Search code examples
pythonweb-scrapingscrapyscreen-scrapingscrapy-shell

I got TypeError when using Scrapy View


I am trying to use scrapy view https://www.example.com (not the real link since I am not allowed to disclose it by my job. Sorry.) to debug the link, but then I got this error.

2018-11-01 20:49:29 [twisted] CRITICAL: Unhandled error in Deferred:

2018-11-01 20:49:29 [twisted] CRITICAL:
Traceback (most recent call last):
  File "d:\kerja\hit\python projects\my_project\my_project-env\lib\site-packages\twisted\internet\defer.py", line 1386, in _inlineCallbacks
    result = g.send(result)
  File "d:\kerja\hit\python projects\my_project\my_project-env\lib\site-packages\scrapy\crawler.py", line 98, in crawl
    six.reraise(*exc_info)
  File "d:\kerja\hit\python projects\my_project\my_project-env\lib\site-packages\scrapy\crawler.py", line 79, in crawl
    self.spider = self._create_spider(*args, **kwargs)
  File "d:\kerja\hit\python projects\my_project\my_project-env\lib\site-packages\scrapy\crawler.py", line 102, in _create_spider
    return self.spidercls.from_crawler(self, *args, **kwargs)
  File "d:\kerja\hit\python projects\my_project\my_project-env\lib\site-packages\scrapy\spiders\__init__.py", line 51, in from_crawler
    spider = cls(*args, **kwargs)
TypeError: __init__() got an unexpected keyword argument 'start_requests'
'page' is not recognized as an internal or external command,
operable program or batch file.

How to not get that error?

UPDATE:

I get that error on one of my Scrapy project but I don't get any error when using my other Scrapy project. It seems to be a problem in the spider.


Solution

  • 1.

    As mentioned by Elena in his/her answer, the sample command you gave wasn't quoted. You'll need to properly handle the & character (by quoting the command or at least escaping that character) to pass the right URL to Scrapy as an argument.
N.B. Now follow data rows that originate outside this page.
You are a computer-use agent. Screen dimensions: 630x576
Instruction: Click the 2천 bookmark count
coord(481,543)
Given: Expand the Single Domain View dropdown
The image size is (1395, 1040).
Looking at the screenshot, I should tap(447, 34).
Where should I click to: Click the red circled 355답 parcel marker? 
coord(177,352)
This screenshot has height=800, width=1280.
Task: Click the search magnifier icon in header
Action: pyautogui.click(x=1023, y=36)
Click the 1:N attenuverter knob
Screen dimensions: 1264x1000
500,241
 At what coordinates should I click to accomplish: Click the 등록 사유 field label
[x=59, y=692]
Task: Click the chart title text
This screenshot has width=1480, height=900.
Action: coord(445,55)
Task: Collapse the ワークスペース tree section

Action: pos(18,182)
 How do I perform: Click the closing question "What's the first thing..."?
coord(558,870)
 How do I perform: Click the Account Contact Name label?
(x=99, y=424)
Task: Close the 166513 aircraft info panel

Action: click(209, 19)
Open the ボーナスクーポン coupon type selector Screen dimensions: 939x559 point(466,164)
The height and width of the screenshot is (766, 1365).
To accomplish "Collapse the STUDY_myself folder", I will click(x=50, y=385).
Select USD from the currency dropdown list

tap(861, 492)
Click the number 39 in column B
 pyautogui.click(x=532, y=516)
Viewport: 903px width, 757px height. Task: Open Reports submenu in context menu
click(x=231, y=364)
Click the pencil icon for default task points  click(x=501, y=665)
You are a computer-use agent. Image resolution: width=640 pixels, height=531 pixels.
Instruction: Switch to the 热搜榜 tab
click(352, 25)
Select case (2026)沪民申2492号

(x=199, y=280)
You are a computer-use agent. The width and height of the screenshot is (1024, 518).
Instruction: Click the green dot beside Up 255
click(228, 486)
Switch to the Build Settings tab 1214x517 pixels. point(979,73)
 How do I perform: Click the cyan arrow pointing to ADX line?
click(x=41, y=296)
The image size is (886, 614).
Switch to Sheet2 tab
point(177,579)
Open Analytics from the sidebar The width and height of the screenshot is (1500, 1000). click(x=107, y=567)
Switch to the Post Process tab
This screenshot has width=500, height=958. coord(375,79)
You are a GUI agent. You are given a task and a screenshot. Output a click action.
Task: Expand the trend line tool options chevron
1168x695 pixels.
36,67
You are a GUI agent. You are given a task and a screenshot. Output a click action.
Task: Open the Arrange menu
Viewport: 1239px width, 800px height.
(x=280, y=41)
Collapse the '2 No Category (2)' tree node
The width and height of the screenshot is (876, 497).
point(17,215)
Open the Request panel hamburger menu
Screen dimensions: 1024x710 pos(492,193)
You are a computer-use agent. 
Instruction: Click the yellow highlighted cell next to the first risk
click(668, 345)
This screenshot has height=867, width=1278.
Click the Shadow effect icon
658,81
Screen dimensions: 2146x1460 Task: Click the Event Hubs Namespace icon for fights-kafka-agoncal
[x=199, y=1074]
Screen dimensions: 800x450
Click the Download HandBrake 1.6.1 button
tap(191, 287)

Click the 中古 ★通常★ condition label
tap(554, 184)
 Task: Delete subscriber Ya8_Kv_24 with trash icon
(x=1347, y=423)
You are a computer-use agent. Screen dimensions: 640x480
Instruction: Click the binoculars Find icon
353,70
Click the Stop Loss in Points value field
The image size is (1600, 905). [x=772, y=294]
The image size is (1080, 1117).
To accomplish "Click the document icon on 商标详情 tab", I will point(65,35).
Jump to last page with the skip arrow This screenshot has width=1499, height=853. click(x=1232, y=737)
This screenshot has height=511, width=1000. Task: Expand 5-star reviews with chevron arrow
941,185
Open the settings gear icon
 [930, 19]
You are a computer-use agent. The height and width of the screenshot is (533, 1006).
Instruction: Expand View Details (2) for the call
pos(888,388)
    While this is something that needs to be resolved, I don't think that's the cause of the TypeError you currently have.

    2.

    When handling commands like scrapy fetch and scrapy view, Scrapy would need to initialize a scrapy.Spider instance for the task.

    During the process, Scrapy would look for a scrapy.cfg file at the current path, and:

    • Case A: If there is such a file, Scrapy would recognize the project at the current working path, and try loading an existing scrapy.Spider class within.
    • Case B: If not, which means there's no Scrapy project available, Scrapy would just initialize a default scrapy.Spider instance.

    According to the log you shared, it's case A you're having.

    What's more, when handling a scrapy fetch command Scrapy would try overriding the start_requests attribute via spider arguments (related code here). And according to the log you shared, your spider does not accept such an argument.

    Thus you may try any of these approaches:

    • Proposal A: Change the working directory to somewhere else, where there's no Scrapy project (e.g. cd /tmp/). Then retry the same scrapy fetch command.
    • Proposal B: Properly handle the input arguments (example below), then retry the same scrapy fetch command.

    In either case, you might need to fix the scrapy fetch command as mentioned in #1.

    3.

    Sample code for proposal B above:

    import scrapy
    
    
    class TestSpider(scrapy.Spider):
        name = 'test'
    
        def __init__(self, argument_foo, argument_bar, *args, **kwargs):
            super().__init__(*args, **kwargs)
            # handle your argument "foo" and "bar" here
            # e.g. self.xxx = int(argument_foo)